* begin INFORMATION SHOWN *

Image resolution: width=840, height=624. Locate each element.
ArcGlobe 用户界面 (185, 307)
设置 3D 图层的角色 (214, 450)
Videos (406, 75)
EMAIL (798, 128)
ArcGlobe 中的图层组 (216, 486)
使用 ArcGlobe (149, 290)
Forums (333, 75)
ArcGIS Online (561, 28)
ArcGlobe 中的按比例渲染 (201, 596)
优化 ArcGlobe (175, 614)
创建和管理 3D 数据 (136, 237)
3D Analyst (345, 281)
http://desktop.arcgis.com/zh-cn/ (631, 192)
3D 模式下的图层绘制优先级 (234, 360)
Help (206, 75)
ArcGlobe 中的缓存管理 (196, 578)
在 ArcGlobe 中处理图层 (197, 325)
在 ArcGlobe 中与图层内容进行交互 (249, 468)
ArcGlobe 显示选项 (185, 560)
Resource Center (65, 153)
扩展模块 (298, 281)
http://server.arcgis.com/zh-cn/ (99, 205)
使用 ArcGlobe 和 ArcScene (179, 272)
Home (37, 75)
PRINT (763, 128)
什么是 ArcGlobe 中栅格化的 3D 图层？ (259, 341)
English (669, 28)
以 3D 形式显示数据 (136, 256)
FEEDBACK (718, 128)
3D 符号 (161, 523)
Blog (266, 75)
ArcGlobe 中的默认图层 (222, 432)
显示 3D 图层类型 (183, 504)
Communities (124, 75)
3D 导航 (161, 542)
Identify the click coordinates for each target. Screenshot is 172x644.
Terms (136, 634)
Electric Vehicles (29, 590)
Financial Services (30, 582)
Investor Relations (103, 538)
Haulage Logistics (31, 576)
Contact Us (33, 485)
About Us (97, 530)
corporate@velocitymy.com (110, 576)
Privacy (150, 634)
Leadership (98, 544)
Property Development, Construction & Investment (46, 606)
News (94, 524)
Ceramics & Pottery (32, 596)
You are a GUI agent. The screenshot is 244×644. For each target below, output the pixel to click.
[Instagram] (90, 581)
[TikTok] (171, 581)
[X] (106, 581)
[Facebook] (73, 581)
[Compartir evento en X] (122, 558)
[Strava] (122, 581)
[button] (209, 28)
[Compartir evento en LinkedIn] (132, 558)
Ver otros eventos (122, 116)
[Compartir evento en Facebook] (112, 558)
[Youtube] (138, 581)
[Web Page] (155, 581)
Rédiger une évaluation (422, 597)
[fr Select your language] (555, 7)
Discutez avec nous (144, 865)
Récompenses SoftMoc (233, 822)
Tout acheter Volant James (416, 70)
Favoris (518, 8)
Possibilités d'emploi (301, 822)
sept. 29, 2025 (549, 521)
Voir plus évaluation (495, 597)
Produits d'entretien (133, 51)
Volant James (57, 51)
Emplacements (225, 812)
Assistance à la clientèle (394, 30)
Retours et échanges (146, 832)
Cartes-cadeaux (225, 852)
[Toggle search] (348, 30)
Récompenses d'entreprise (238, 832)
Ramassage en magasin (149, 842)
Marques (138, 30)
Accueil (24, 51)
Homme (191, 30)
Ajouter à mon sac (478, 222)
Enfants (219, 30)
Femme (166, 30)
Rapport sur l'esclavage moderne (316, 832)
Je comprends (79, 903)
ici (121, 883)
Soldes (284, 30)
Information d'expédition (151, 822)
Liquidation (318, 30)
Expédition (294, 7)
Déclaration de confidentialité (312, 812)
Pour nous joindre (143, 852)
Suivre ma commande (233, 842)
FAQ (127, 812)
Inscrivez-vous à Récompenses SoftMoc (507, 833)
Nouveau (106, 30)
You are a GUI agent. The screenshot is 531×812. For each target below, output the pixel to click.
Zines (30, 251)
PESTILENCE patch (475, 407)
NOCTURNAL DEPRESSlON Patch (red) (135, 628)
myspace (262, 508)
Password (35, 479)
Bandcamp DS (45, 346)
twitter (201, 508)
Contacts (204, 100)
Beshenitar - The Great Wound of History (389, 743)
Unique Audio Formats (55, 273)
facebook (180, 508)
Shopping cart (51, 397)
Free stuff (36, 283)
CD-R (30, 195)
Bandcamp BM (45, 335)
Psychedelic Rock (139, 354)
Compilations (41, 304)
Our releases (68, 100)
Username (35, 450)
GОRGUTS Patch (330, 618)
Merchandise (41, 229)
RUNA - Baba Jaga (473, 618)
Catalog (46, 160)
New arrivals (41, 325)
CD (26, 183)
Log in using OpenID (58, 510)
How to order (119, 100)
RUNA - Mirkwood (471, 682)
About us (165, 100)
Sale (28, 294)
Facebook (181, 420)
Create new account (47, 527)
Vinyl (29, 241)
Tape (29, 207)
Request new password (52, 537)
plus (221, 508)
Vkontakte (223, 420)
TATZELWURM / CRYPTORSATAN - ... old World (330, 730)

* end INFORMATION SHOWN *

**TASK:** Can you reproduce the data word for word, from the line containing "3D 符号 (161, 523)" up to and including the line containing "Soldes (284, 30)"?

**OUTPUT:**
3D 符号 (161, 523)
Blog (266, 75)
ArcGlobe 中的默认图层 (222, 432)
显示 3D 图层类型 (183, 504)
Communities (124, 75)
3D 导航 (161, 542)
Identify the click coordinates for each target. Screenshot is 172x644.
Terms (136, 634)
Electric Vehicles (29, 590)
Financial Services (30, 582)
Investor Relations (103, 538)
Haulage Logistics (31, 576)
Contact Us (33, 485)
About Us (97, 530)
corporate@velocitymy.com (110, 576)
Privacy (150, 634)
Leadership (98, 544)
Property Development, Construction & Investment (46, 606)
News (94, 524)
Ceramics & Pottery (32, 596)
You are a GUI agent. The screenshot is 244×644. For each target below, output the pixel to click.
[Instagram] (90, 581)
[TikTok] (171, 581)
[X] (106, 581)
[Facebook] (73, 581)
[Compartir evento en X] (122, 558)
[Strava] (122, 581)
[button] (209, 28)
[Compartir evento en LinkedIn] (132, 558)
Ver otros eventos (122, 116)
[Compartir evento en Facebook] (112, 558)
[Youtube] (138, 581)
[Web Page] (155, 581)
Rédiger une évaluation (422, 597)
[fr Select your language] (555, 7)
Discutez avec nous (144, 865)
Récompenses SoftMoc (233, 822)
Tout acheter Volant James (416, 70)
Favoris (518, 8)
Possibilités d'emploi (301, 822)
sept. 29, 2025 (549, 521)
Voir plus évaluation (495, 597)
Produits d'entretien (133, 51)
Volant James (57, 51)
Emplacements (225, 812)
Assistance à la clientèle (394, 30)
Retours et échanges (146, 832)
Cartes-cadeaux (225, 852)
[Toggle search] (348, 30)
Récompenses d'entreprise (238, 832)
Ramassage en magasin (149, 842)
Marques (138, 30)
Accueil (24, 51)
Homme (191, 30)
Ajouter à mon sac (478, 222)
Enfants (219, 30)
Femme (166, 30)
Rapport sur l'esclavage moderne (316, 832)
Je comprends (79, 903)
ici (121, 883)
Soldes (284, 30)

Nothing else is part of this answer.